Quick digression — a movie marketing speaker once used Mel Gibson’s sadomasochistic gay snuff film THE PASSION OF THE CHRIST to make a kind of “nobody knows anything” point about selling movies. Who could have predicted that a gruellingly violent, long, subtitled, movie set in ancient times with no real stars would be a monster hit. I felt that the producers must have suspected the thing could make money — they might have simply been indulging Mel in the hopes of milking another LETHAL MAX or MAD WEAPON film out of him, but his project was so eccentric that had it lost money it might have really done an ON DEADLY GROUND level of damage to what we must, I suppose, call his credibility.

The reason the film could be viewed as some kind of commercial possibility was that Gibson’s choices added up to the illusion — and it was merely an illusion, since the dead languages used were incorrect and the levels of violence inflicted on Jim Caviezel would have crippled him long before he could have reached Golgotha — of being present at the crucifixion. And there are many among the faithful who would love to do that. You’d think the sermon on the mount or one of the miracles would be better, more spiritually uplifting than the mere nailing in and tortuous death, but a little thought and you realize that a sermon delivered in ancient Aramaic or whatever, without the aid of subtitles or a Babel fish, would be deathly dull, and miracles are just so hard to believe in. So the slow, bloody execution would have to do.

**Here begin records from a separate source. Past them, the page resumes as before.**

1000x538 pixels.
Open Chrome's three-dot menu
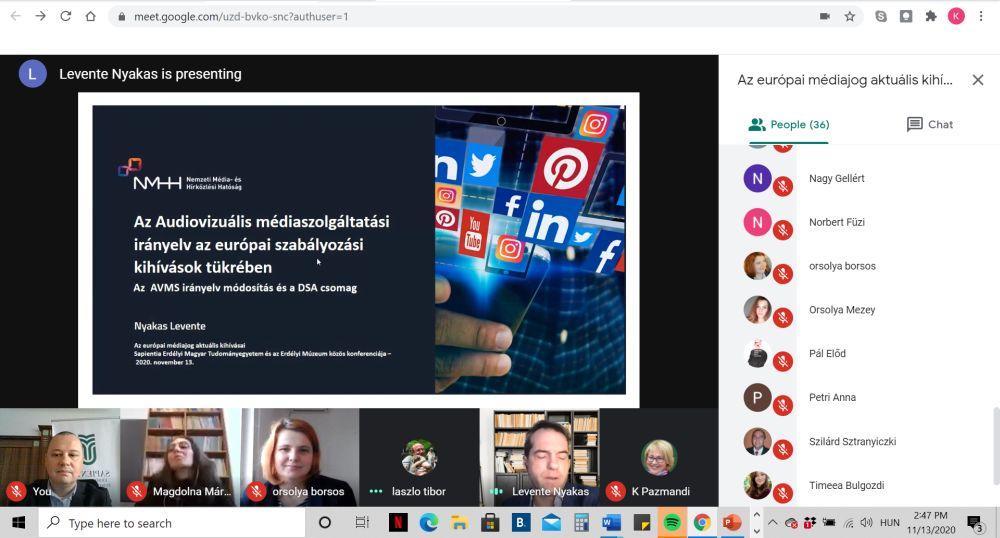982,16
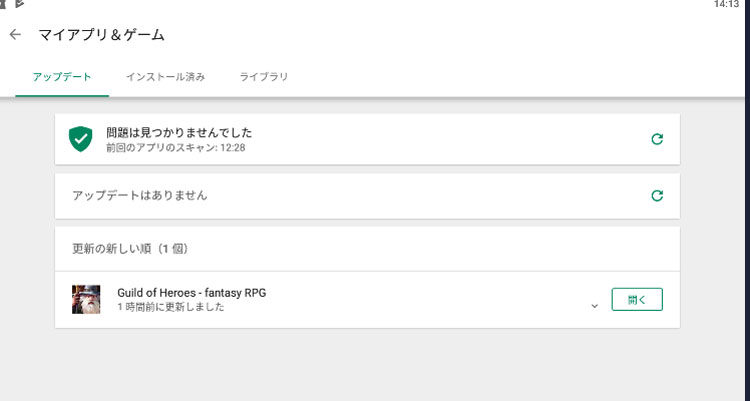The width and height of the screenshot is (750, 401).
Task: Click the マイアプリ&ゲーム page title
Action: coord(101,34)
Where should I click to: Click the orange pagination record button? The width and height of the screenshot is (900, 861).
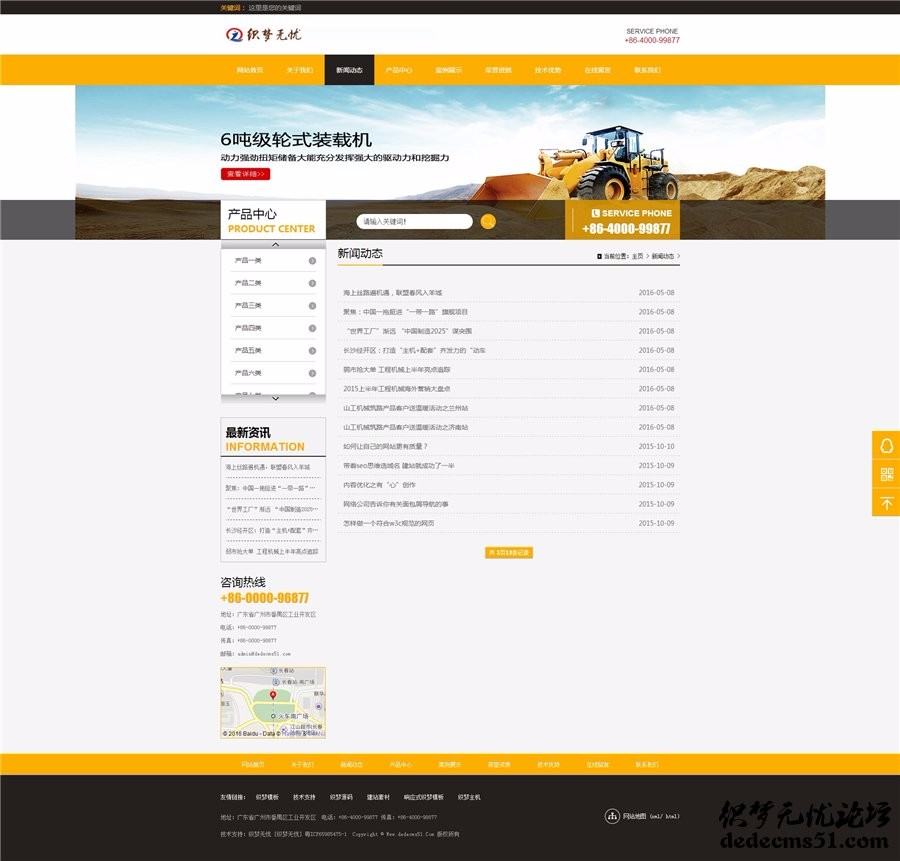(509, 552)
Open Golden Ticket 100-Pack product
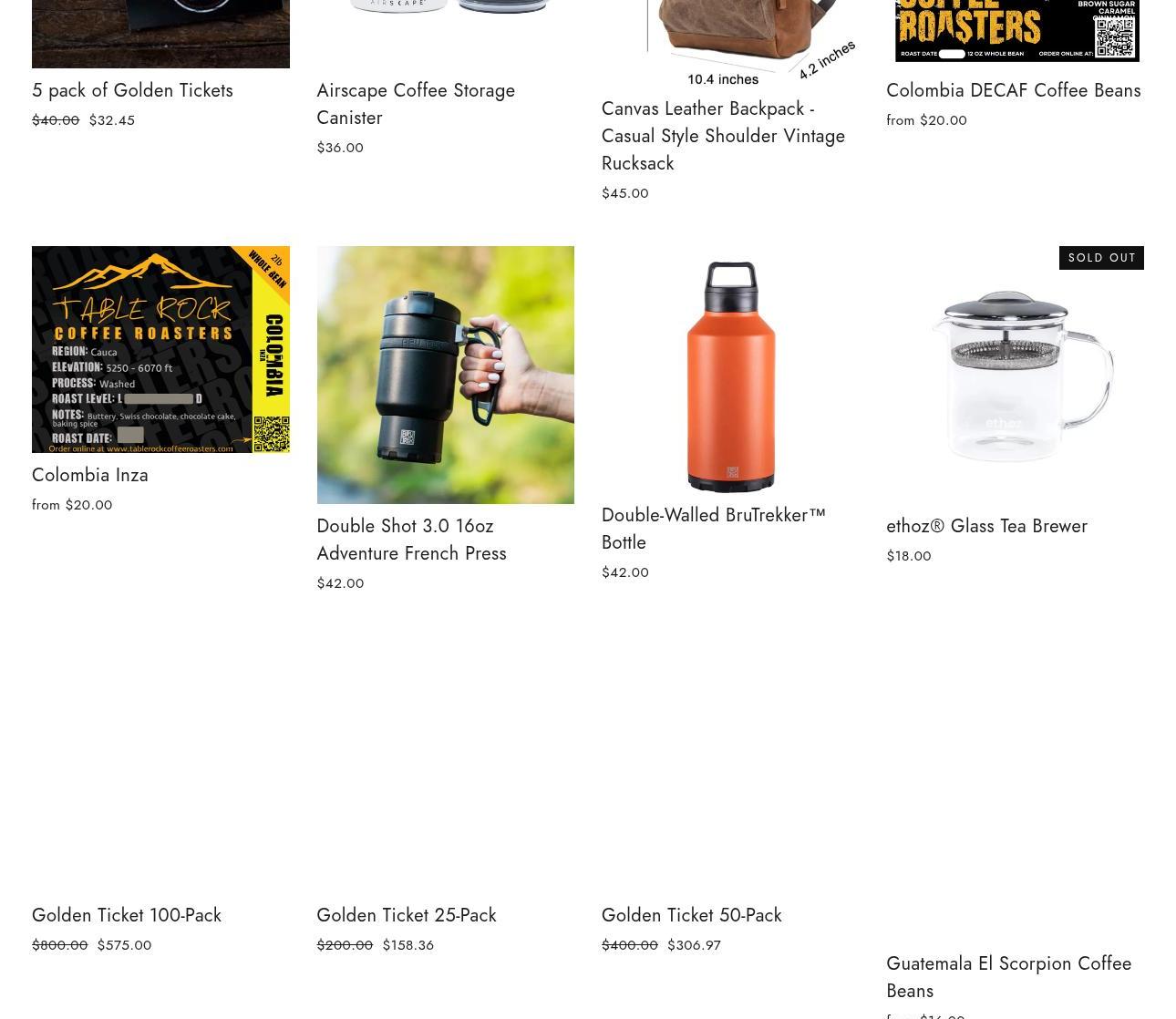 pos(127,915)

Seen from this angle, the absence of stars is a positive bonus, since what we’re looking for is a simulacrum of time travel, which would be spoiled if, say, Jack Black popped up as Caiaphas, or Jessica Alba sashayed past as Martha of Bethany. The brutality, apart from exercising a suppressed part of Gibson’s warped libido, can be used to represent the concept of “realism,” and the fact that everybody’s talking foreign, obsolete languages adds to the you-are-there quality — as well as explaining why Gibson would have preferred to have the film shown without even subtitles, to complete the effect of being stranded in another time and place.

(Incidentally, I find the film interesting, not as drama because it’s dull and one-note on that level, nor as a religious text because it eliminates any nuance of philosophy, ethics or theology in favour of, well, antisemitic caricature, but as a piece of psychosexual pathology it’s repulsive but fascinating.)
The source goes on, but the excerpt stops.